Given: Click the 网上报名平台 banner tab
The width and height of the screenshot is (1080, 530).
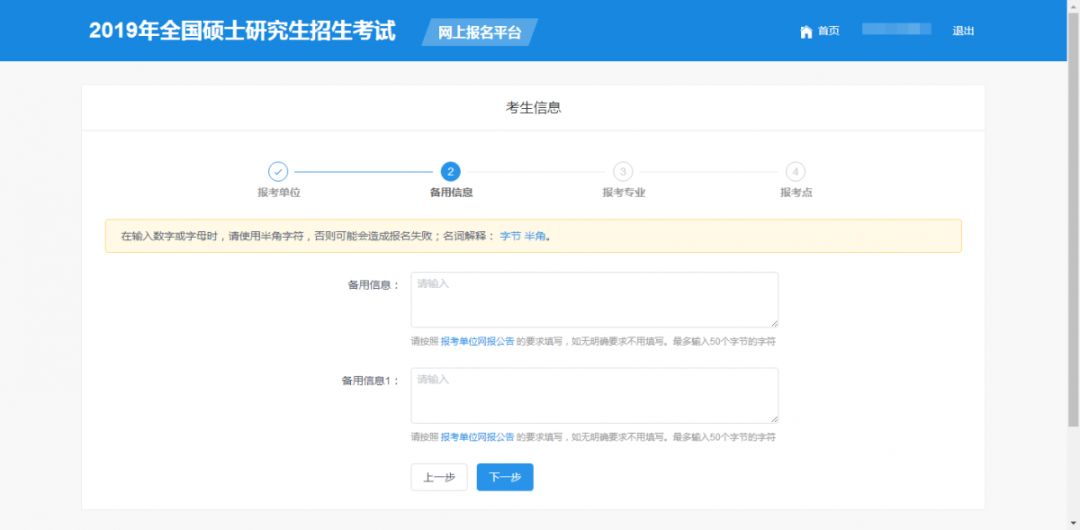Looking at the screenshot, I should (479, 32).
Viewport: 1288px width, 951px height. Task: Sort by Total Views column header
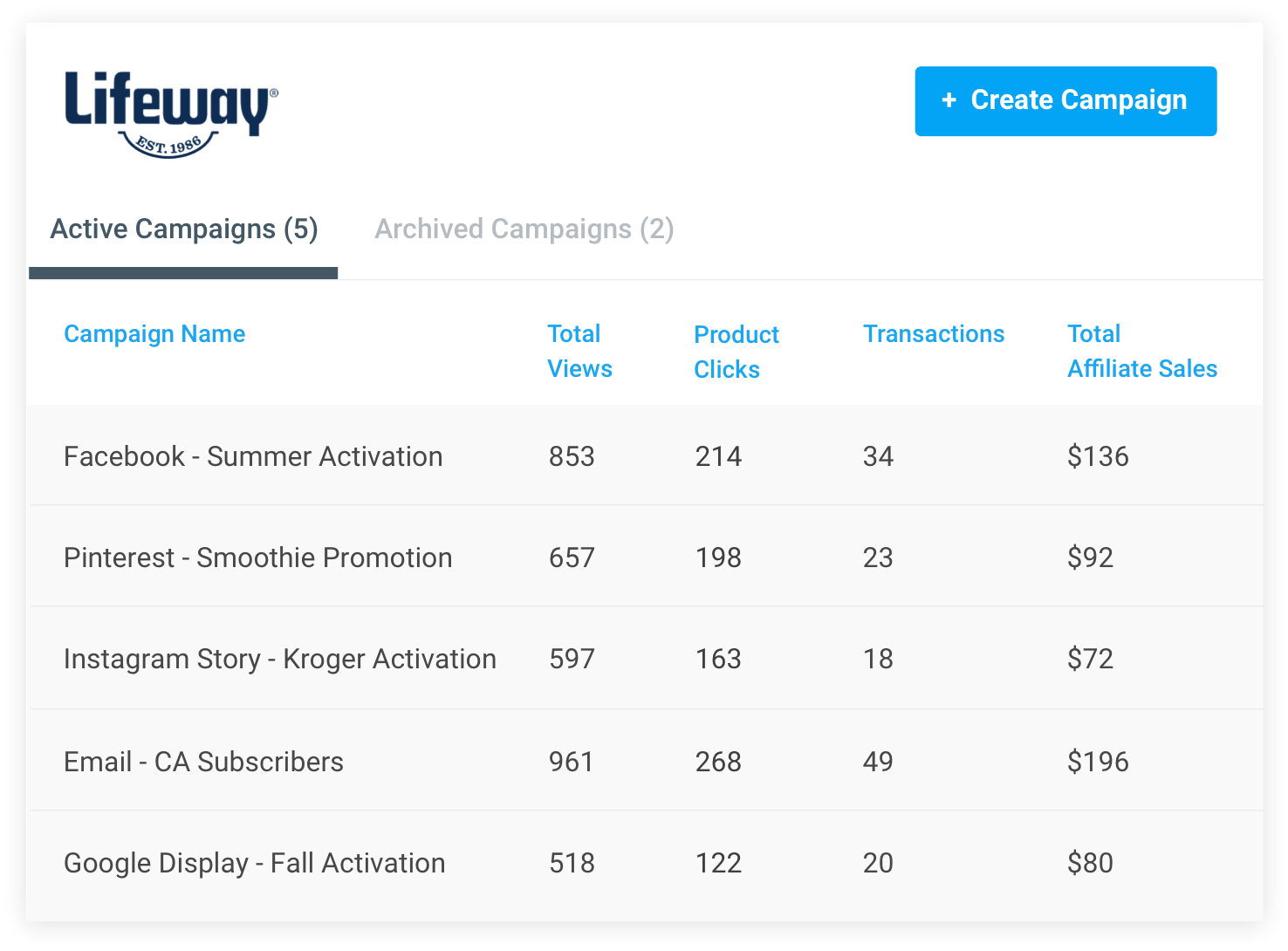pyautogui.click(x=579, y=351)
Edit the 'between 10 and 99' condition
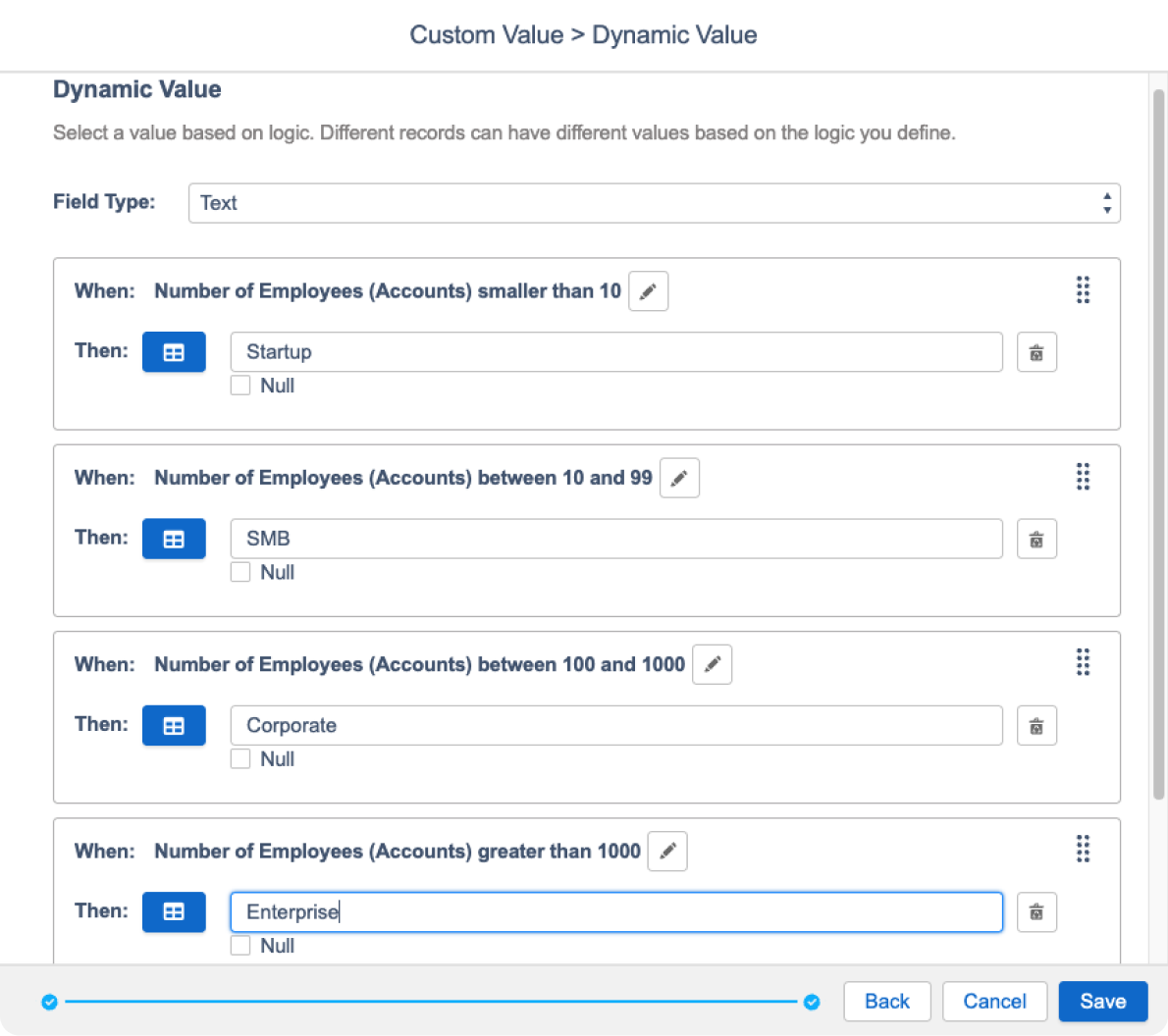1168x1036 pixels. [x=679, y=478]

#####

### Problem to work on
Copy exactly the lines that run from the line containing "The width and" to the end of the data, keeping both end lines and dropping every picture.

### The answer
The width and height of the screenshot is (1080, 530).
Looking at the screenshot, I should (479, 32).
Viewport: 1288px width, 951px height. Task: Sort by Total Views column header
pyautogui.click(x=579, y=351)
Edit the 'between 10 and 99' condition
1168x1036 pixels. [x=679, y=478]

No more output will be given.